### Try it
From the listing below, work out the number of lines containing "agent" and give that number without comment.

### Records shown
*** Block opens ***

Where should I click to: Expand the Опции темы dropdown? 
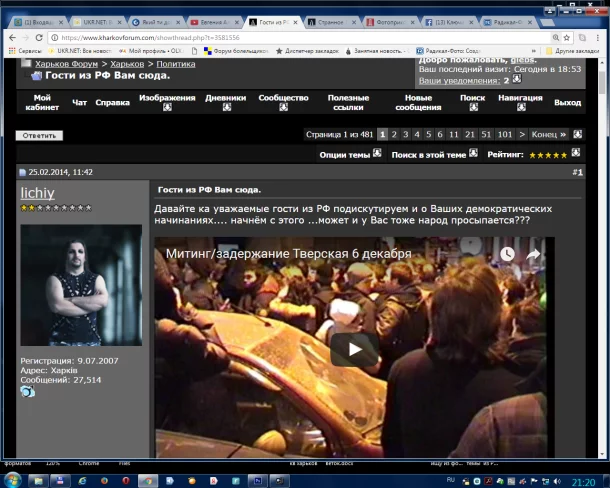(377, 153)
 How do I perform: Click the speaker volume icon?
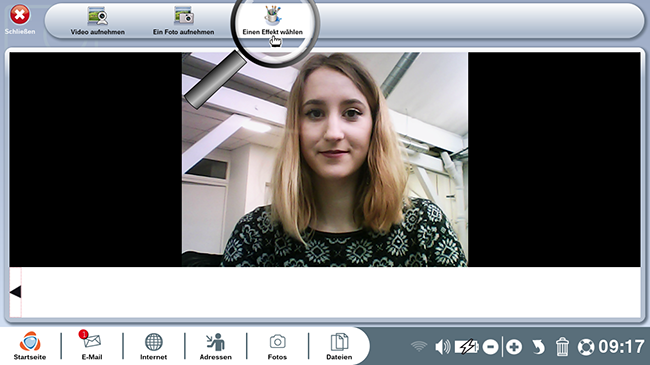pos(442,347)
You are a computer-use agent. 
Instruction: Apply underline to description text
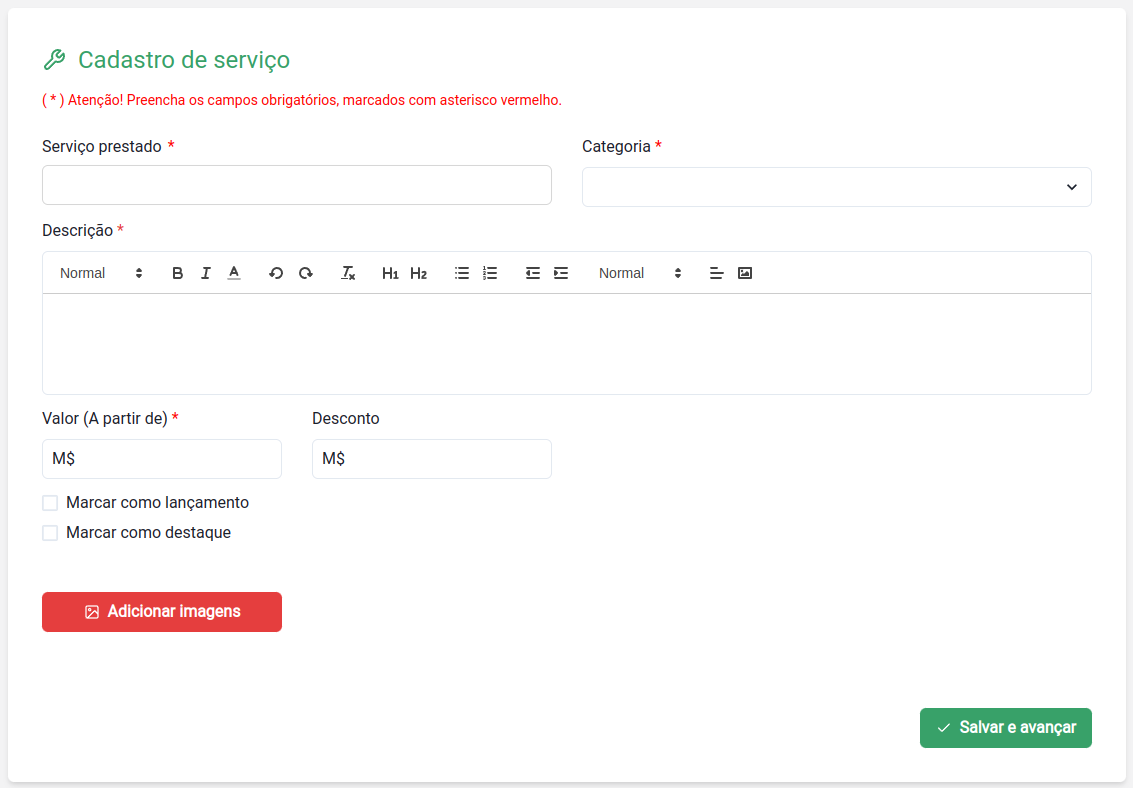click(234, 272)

*** Block closes ***
*** Block opens ***

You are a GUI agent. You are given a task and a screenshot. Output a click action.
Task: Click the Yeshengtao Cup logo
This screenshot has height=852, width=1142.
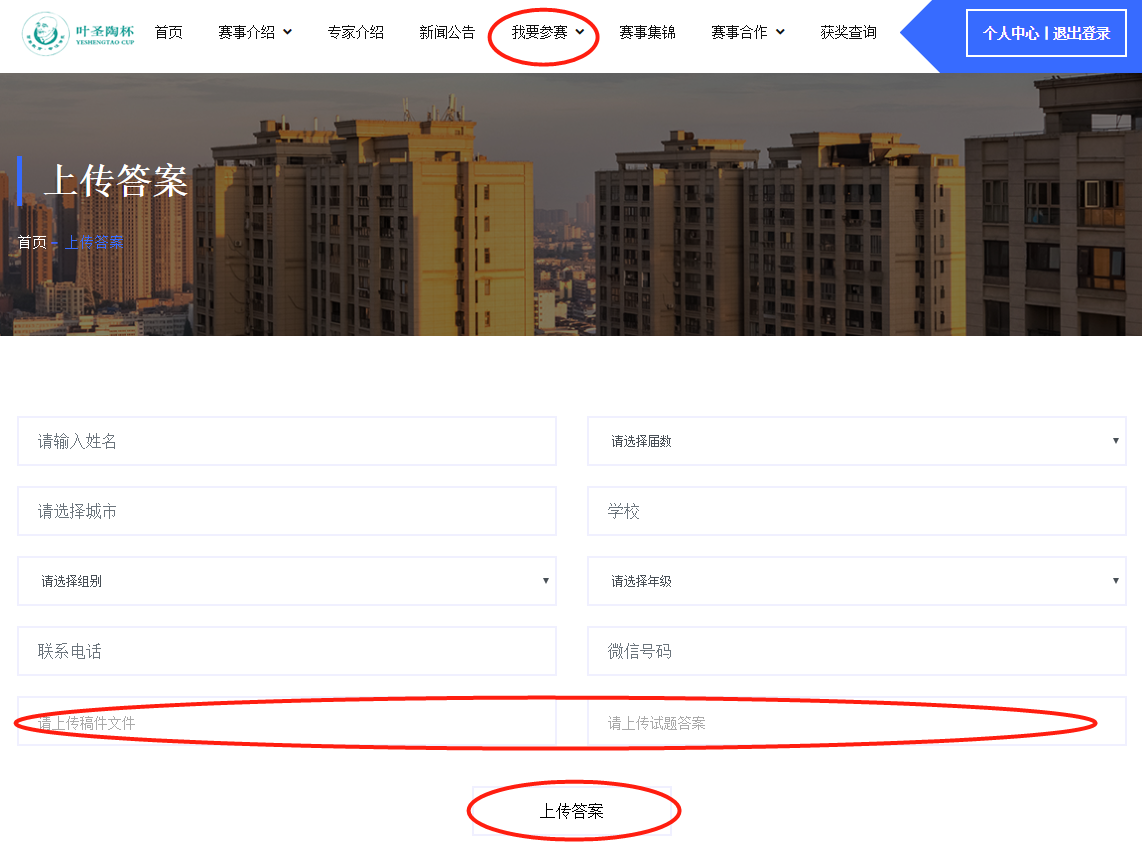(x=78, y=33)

*** Block closes ***

### Completed task
2